Mixing official documents (including an almost unwatchable autopsy photograph of Pasolini's corpse), testimonies and re-enactments ("dramatized"--as if they needed to be-- by Ennio Morricone's score), the film shows a young Bernardo Bertolucci passionately defending Pasolini's memory, and writer Alberto Moravia at the funeral, his face distorted with pain.
As Moravia wrote two days later, on November 4, 1975, "[Pasolini] had reconstituted this still foggy and shapeless mass violence from a certain speech pattern, a certain cockiness, a certain attire, a certain attitude; but he'd never seen it face to face, crystal-clear. He guessed it as one guesses a silhouette in the dark; but it was a violence he had not yet suffered from nor even had first-hand knowledge of. In a famous poem, [French poet] Rimbaud writes that he 'guessed the dawn by a hundred clues', yet without seeing it wholly, 'with its immense body, till the end'. The sentence applies to Pasolini's violence as much as it does to Rimbaud's dawn: Pasolini caught a glimpse of its 'immense body' only at the very last moment, when it was too late."
Before the screening, the film's best Public relation agent was its director. He was 25 when Pasolini was slaughtered on an empty lot in a suburb of Rome. In 1980, he made his first film about him, "Maledetti Vi Amero" ("You, The Cursed, I Will Love You!"). "Fourteen years after that film," Giordano says, "I asked myself if it were still possible, I won't say to find out the truth but at least to know why the truth was never unveiled and probably will never be. If our institutions remain silent because of some inscrutable design, fatalism, entropy, because they are adrift, or because of connivance. And if the institutions compose a magma agitated by opposite pulsions, jealousies, rivalries, gang wars. And if it isn't obvious and for everyone to see today -- and therefore no longer acceptable-- what Pasolini tirelessly proclaimed when he was one of the very few, if not the only one, to see and to know. And maybe, having the decay of that unchanged ruling class finally become of public dominion, it might be easier to re-establish --with what delay!-- the trace of a logic there where arbitration, folly and mystery so arrogantly reigned."

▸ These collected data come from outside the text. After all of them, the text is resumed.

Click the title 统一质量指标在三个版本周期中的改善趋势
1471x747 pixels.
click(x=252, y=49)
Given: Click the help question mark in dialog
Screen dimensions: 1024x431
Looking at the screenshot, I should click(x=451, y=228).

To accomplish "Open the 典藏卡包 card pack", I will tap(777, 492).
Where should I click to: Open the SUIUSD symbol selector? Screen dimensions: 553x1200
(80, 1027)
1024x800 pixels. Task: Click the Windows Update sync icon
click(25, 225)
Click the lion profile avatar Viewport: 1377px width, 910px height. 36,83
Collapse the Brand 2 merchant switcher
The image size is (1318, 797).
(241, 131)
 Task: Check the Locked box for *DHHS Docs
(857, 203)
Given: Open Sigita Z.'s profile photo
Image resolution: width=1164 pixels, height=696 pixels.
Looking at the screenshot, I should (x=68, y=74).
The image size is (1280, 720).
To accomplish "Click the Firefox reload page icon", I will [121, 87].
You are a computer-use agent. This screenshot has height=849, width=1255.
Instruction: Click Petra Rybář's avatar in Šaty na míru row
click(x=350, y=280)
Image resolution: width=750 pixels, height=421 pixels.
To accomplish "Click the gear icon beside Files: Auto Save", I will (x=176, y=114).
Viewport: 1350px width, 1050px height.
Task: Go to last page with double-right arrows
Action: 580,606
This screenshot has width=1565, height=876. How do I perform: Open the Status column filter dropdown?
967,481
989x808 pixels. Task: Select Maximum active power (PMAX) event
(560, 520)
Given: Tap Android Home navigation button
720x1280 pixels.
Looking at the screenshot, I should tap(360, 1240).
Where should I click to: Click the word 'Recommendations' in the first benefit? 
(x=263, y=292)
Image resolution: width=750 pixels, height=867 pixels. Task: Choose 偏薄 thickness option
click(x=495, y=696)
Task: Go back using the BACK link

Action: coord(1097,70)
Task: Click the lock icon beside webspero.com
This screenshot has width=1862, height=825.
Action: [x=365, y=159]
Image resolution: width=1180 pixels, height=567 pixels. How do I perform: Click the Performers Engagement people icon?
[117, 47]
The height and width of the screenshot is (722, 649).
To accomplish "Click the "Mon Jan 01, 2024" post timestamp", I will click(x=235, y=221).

The film received an enthusiastic response from both audiences and critics. The strangest was yet to come. First, Giulio Andreotti--senator for life, former leader of the powerful Christian Democratic Party and Prime Minister at the time Pasolini was killed--confessed that "[his] rejection of homosexuality" had then prevented him to fully gauge the importance of Pasolini the artist, and even, perhaps, of Pasolini the man whose socio-political stands were sometimes unexpectedly close to his Party's! One may smile at such belated remorse.
More important--more extraordinary--is the immediate consequence Giordano's film has had on Pasolini-the-case. Since the film was shown, Pasolini's lawyers have asked for the reopening of the investigation. It's the fourth time since 1975 that such a request has been made; for the first time it might lead to a new trial. One of the two new witnesses that make a surprising (to say the least) appearance in the film, is the now retired "carabiniere" (cop) who stated on television that the crime had been committed by a party of four and not by Pini Pelosi alone (although he was the sole "designated" culprit). He himself had heard the other participants confess to their role in the murder, but because Pasolini was "a rather disturbing character", no one, at the time, had bothered (or wanted) to write down his testimony.
Too far from cinema? Not really when one knows--or hopes-- that cinema is life. It certainly was for Jacques Demy, who directed such enchantingly romantic musicals as "The Umbrellas of Cherbourg" and "Les Demoiselles de Rochefort" (both starring Catherine Deneuve). Since Demy died, in 1990, his wife Agnes Varda --herself a director, often considered as the New Wave's mother (or oldest sister)-- has dedicated three films to his memory. "The World of Jacques Demy" is the third and last panel of that joyful, tender, affectionate tribute to a man and his work.
Among the many precious documents and fascinating testimonies, one proves irresistible. In 1968, after "The Umbrellas of Cherbourg" became a hit Stateside, Hollywood started courting Demy. He went to California and started preparing a film called "Model Shop" which, after its release --as Demy recalls with a smile tinged with irony and melancholy-- was nicknamed "Model Flop". Searching for a young romantic lead, Demy auditioned several unknowns. One of them in particular appealed to him. Filmed by Varda (who conducted the screen-tests), we see the young man smile, talk, walk, sit down, stand up, move. He is tall, shy, a tad clumsy, and quite charming with his exquisite little scar below his lower lip. Demy decided to hire him. Columbia Pictures turned him down. The reason: "The kid has no future whatsoever in films." That "kid's" name was, and still is, Harrison Ford...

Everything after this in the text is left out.